Sobre edificios señeros saltando en pedazos, por cierto, algo sabemos ya en Oviedo. Mi abuelo Julio me contaba que vio con sus propios ojos como la torre de la Catedral, "índice de piedra que señalaba al cielo", quedó amputada después de recibir un cañonazo en plena guerra civil. Pocos años antes, la Cámara Santa, nada más y nada menos, había volado; no precisamente a lomos de serafín alado alguno. El propio edificio de la Universidad, biblioteca incluida, claro, ardió hasta el tuétano. Y cientos de edificios de la muy noble y muy leal quedaron reducidos a escombros.
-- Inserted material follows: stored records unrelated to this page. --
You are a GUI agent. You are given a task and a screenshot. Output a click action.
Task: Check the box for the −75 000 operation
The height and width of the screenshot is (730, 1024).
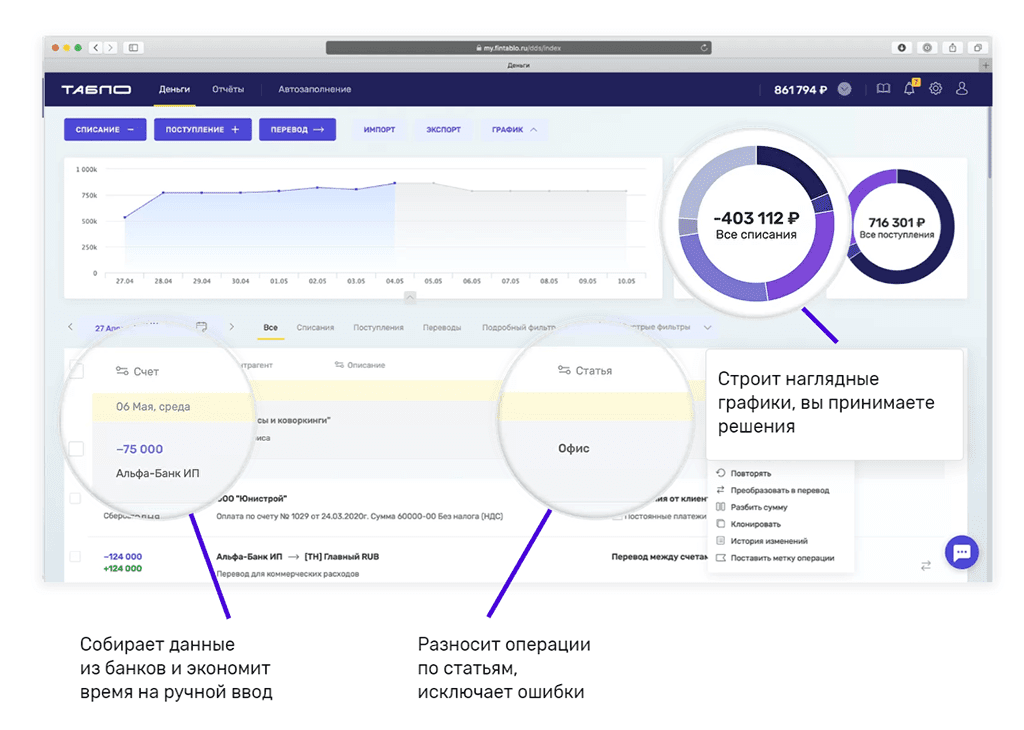[x=76, y=448]
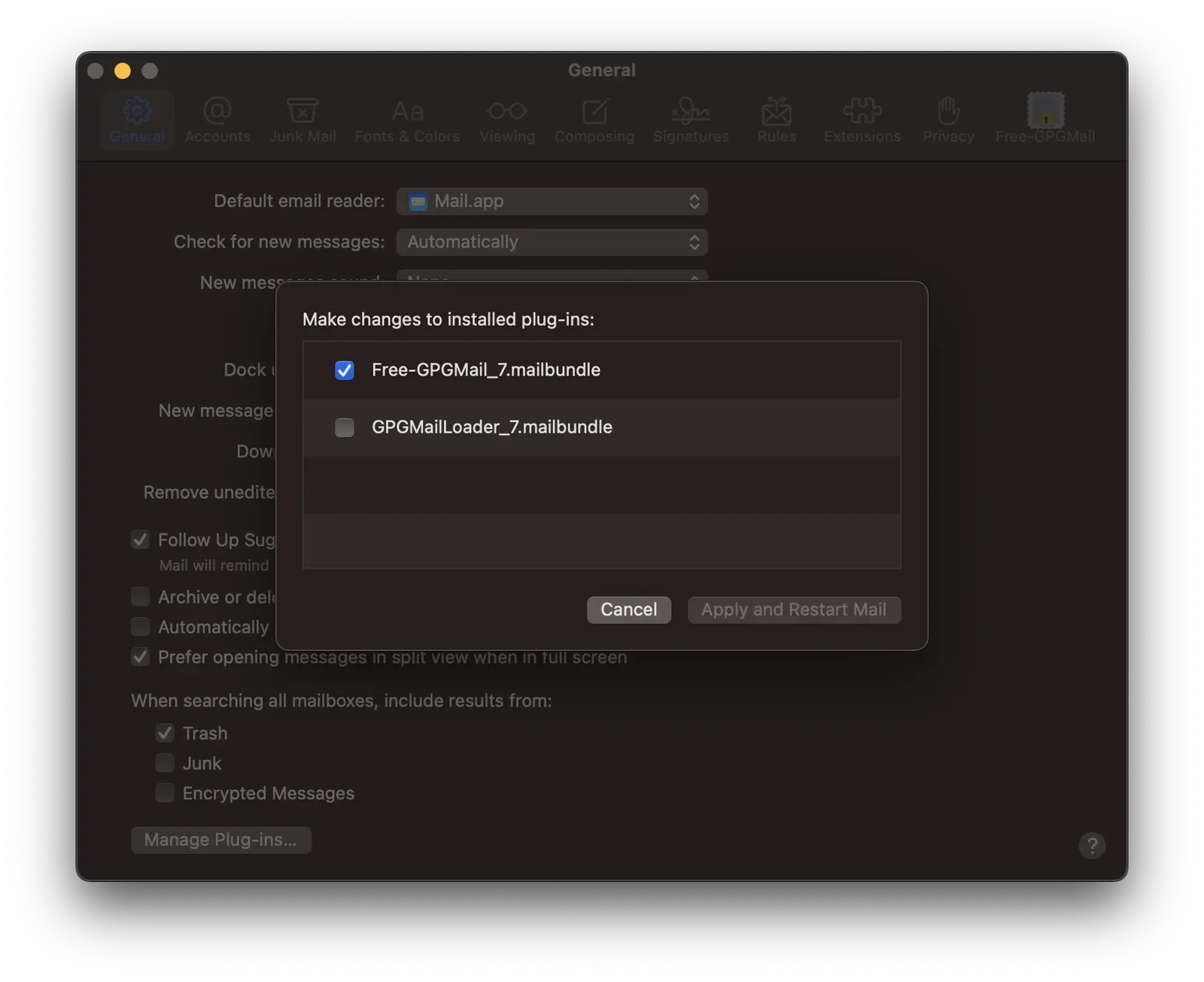1204x982 pixels.
Task: Open the Composing preferences
Action: point(594,119)
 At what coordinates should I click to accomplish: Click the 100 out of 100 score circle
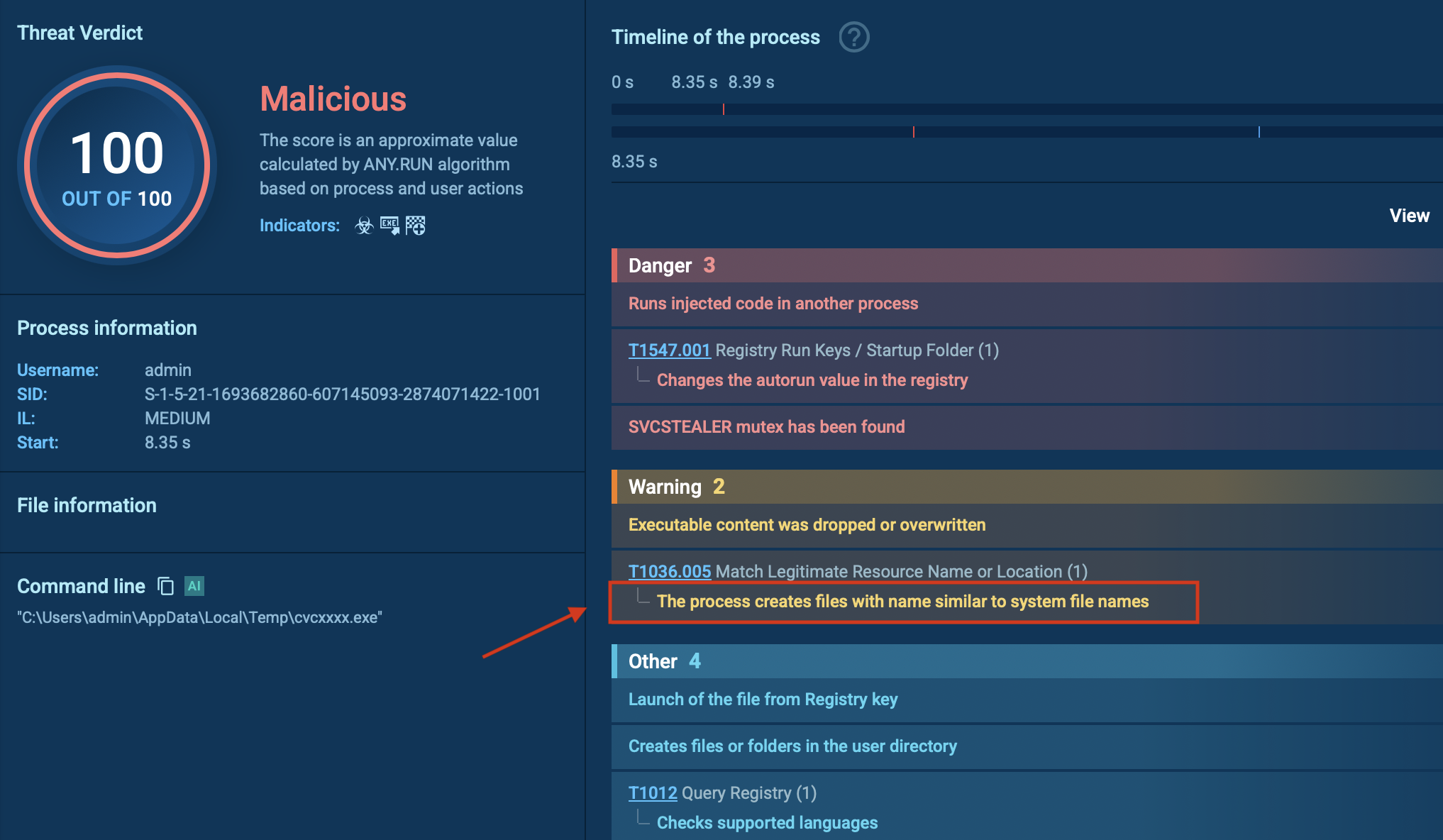coord(117,165)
Que todos tendremos -certeza absoluta- nuestro particular fin del mundo no es novedad alguna. Como tampoco parece que quiera ser novedad ni noticia que preocupe en occidente, el fin del mundo que llegó hace unos días a más de dos mil personas asesinadas en Nigeria en un absurdo y cruento atentado islamista más. ¿Qué opinarían del fin de los tiempos los miles de exterminados en el campo de Auschwitz que anteayer conmemoraba el 70º aniversario de su liberación? Y no sigo con la nómina de despropósitos apocalípticos que, por desgracia, hay. Vaya si hay...
El fin está ahí, sí, pero no menos que la esperanza, la ilusión y las ganas de seguir adelante que ponen miles de ciudadanos cada mañana. Personas dispuestas no a embadurnarse en cenizas impregnadas de lágrimas, sino a dar lo mejor de sí para que el mundo siga y, a poder ser, mejor. Así que déjenme de teorías siniestras y aunque sabemos que a todo gochín le tiene que llegar su samartín, el día y la hora, nadie lo sabe. Ni el individual ni el colectivo. Entre tanto, gafes taciturnos al margen, vivamos con plenitud, con una buena medida de aceite en la lámpara de la preocupación por los demás, en tanto que podamos, y con la confianza de que, como ya decía Tito Livio en la Roma de hace más de dos milenios, "el sol no se ha puesto aún por última vez".